*Фрагмент страницы*.
────

19 марта, вторник

Толкин и миф о разочаровании

26 сентября 2022 / 17:07
философ

За любую победу приходится платить, и когда что-то оказывается выиграно, то что-то бывает и утрачено..

Эта концепция равновесия, которое нарушается и восстанавливается, которая структурирует многие мифы, также лежит в основе историй, повествующих о конце вселенной мифов и вступлении во вселенную «модерна».

Но «Властелин колец» является подобным нарративом только отчасти. По мнению Толкина, его эпопея, «в основе своей религиозная и католическая», как он объяснял в письме Роберту Мюррею, повествует о гибели мира, в котором человеческое существо — самое посредственное из всех — выходит победителем. В то же время исчезают мифические существа, в частности эльфы. Таким образом, в конце саги провозглашаемый новый мир немного разочаровывает. Герои, покинувшие его, уходят в туман, на смутную землю из сна.

И куда отправляется Фродо после завершения квеста про Кольцо («Возвращение короля»)?

«Он провел их в гавань, и здесь они увидели белый корабль, а на берегу рядом с большим серым конем, ожидая их, стояла фигура в белом. Фродо узнал Гэндальфа, который теперь открыто носил на руке Третье Кольцо — великую Барию, и камень ее был красен, как огонь». Так что те, кто должен был уйти, были счастливы, потому что знали, что Гэндальф отправится с ними. «И корабль вышел в море и двигался на запад, пока глубокой ночью Фродо не почувствовал сладкий аромат в воздухе и не услышал над водой звуки пения. И ему показалось, что он снова видит сон в доме Бомбадила, отдернулся серый дождевой занавес, и он увидел белые берега, а за ними прекрасную зеленую страну под мягкими лучами солнца».

А что это за зеленая страна за «заколдованными островами»? Это земля Валинор, куда, чуть позже, уходят и эльфы; таково убежище героев, волшебников, волшебных существ, когда человек окончательно овладевает территориями, ранее разделяемыми с несколькими фантастическими народами, управляемыми магией, где царил кустарный способ производства и где еще признавали превосходство рыцарских ценностей мужества и преданности.

────

*Данные упражнения*.
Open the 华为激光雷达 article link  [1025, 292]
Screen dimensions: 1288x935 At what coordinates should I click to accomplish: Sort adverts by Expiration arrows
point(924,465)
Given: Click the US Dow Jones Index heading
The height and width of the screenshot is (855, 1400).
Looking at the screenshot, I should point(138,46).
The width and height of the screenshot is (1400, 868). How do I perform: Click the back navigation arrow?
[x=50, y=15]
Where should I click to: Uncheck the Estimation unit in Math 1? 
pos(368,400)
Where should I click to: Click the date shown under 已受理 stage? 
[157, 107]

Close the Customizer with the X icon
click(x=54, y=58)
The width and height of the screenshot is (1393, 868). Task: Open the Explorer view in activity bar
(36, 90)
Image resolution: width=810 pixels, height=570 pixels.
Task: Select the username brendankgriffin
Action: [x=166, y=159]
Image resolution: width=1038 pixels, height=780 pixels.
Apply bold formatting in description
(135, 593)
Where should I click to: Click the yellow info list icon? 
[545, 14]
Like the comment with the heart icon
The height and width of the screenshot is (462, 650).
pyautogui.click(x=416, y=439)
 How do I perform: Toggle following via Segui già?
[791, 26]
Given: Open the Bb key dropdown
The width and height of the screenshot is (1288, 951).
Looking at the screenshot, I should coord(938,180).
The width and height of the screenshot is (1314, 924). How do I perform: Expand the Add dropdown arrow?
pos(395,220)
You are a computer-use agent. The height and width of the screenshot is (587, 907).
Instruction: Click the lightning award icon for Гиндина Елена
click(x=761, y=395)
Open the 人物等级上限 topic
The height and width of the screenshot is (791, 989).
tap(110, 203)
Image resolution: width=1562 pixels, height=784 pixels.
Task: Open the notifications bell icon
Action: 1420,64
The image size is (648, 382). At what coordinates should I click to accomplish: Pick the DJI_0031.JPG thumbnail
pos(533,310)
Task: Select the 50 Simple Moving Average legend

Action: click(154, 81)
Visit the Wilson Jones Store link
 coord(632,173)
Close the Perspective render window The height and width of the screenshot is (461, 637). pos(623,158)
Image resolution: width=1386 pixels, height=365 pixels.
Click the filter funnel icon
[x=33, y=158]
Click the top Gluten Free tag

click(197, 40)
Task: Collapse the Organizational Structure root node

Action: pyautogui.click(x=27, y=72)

────

*Список заданий*.
1. Перепишите из статьи о Толкине отрывок от "Толкин и миф" до "землю из сна.".
2. Повторите слово в слово записи от строки с "Task: Collapse the" до последней строки записей включительно.

*Ответы*.
1.
Толкин и миф о разочаровании

26 сентября 2022 / 17:07
философ

За любую победу приходится платить, и когда что-то оказывается выиграно, то что-то бывает и утрачено..

Эта концепция равновесия, которое нарушается и восстанавливается, которая структурирует многие мифы, также лежит в основе историй, повествующих о конце вселенной мифов и вступлении во вселенную «модерна».

Но «Властелин колец» является подобным нарративом только отчасти. По мнению Толкина, его эпопея, «в основе своей религиозная и католическая», как он объяснял в письме Роберту Мюррею, повествует о гибели мира, в котором человеческое существо — самое посредственное из всех — выходит победителем. В то же время исчезают мифические существа, в частности эльфы. Таким образом, в конце саги провозглашаемый новый мир немного разочаровывает. Герои, покинувшие его, уходят в туман, на смутную землю из сна.

2.
Task: Collapse the Organizational Structure root node

Action: pyautogui.click(x=27, y=72)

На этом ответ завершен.